• 引用文:

2025/12/08
環境音
クレームの多い騒音ランキング|賃貸で避けたい音と防音対策

クレームの多い騒音ランキングとは?まずは全体像をつかむ
「うちってそんなにうるさい…?」
騒音クレームは、出している側には自覚がないことがほとんどです。まずは、どんな音がクレームになりやすいのかを整理しておきましょう。
一般的な賃貸・戸建てでクレームにつながりやすい騒音は、おおまかに次のようなランキングになります。
| 順位 | クレームの多い騒音 | よくあるシチュエーション |
|---|---|---|
| 1位 | 話し声・笑い声・電話の声 | 夜の長電話・飲み会・配信・ゲーム通話 |
| 2位 | 足音・ドアの開け閉め・物音 | 子どものドタバタ・イスの引きずり・ドアをバタン |
| 3位 | 楽器・大音量の音楽・カラオケ | ギター・ピアノ・電子ドラム・スピーカー再生 |
| 4位 | ペットの鳴き声 | 留守番中に吠え続ける犬・早朝の鳴き声 |
| 5位 | 洗濯機・エアコンなど家電音 | 深夜の洗濯機脱水・室外機のブーン音 |
どれも「特別な家だけの話」ではなく、どの家庭でも起こりえるものばかりですよね。
だからこそ、
・どこからが“クレームライン”になるのか
・賃貸でもできる現実的な防音・吸音対策
・もしクレームを受けた/出したいときにどう動けばいいか
を知っておくことが大事です。
この記事では、センタビ屋らしく「防音・吸音」の視点を入れながら、クレームの多い騒音をランキング形式で解説していきます。

• 課題の説明:
騒音クレームのランキング表で、3位に挙げられている騒音は何か。

• データ一覧:
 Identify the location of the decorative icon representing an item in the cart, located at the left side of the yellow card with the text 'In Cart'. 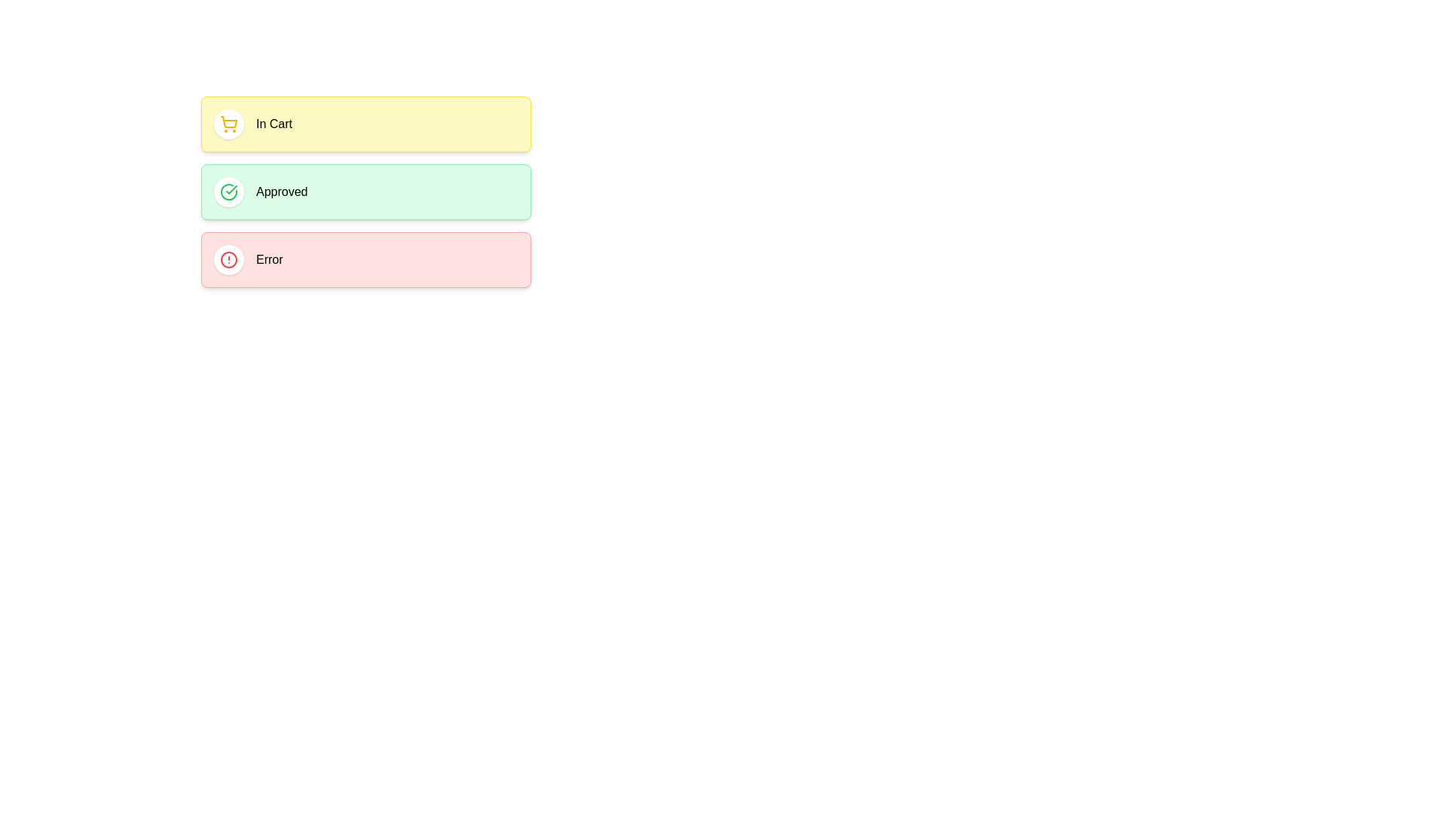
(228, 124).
---
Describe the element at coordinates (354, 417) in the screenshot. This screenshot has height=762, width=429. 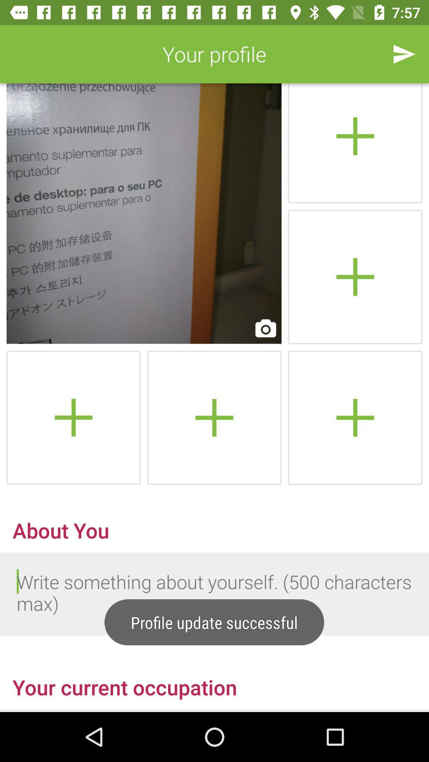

• 解答:
楽器・大音量の音楽・カラオケ。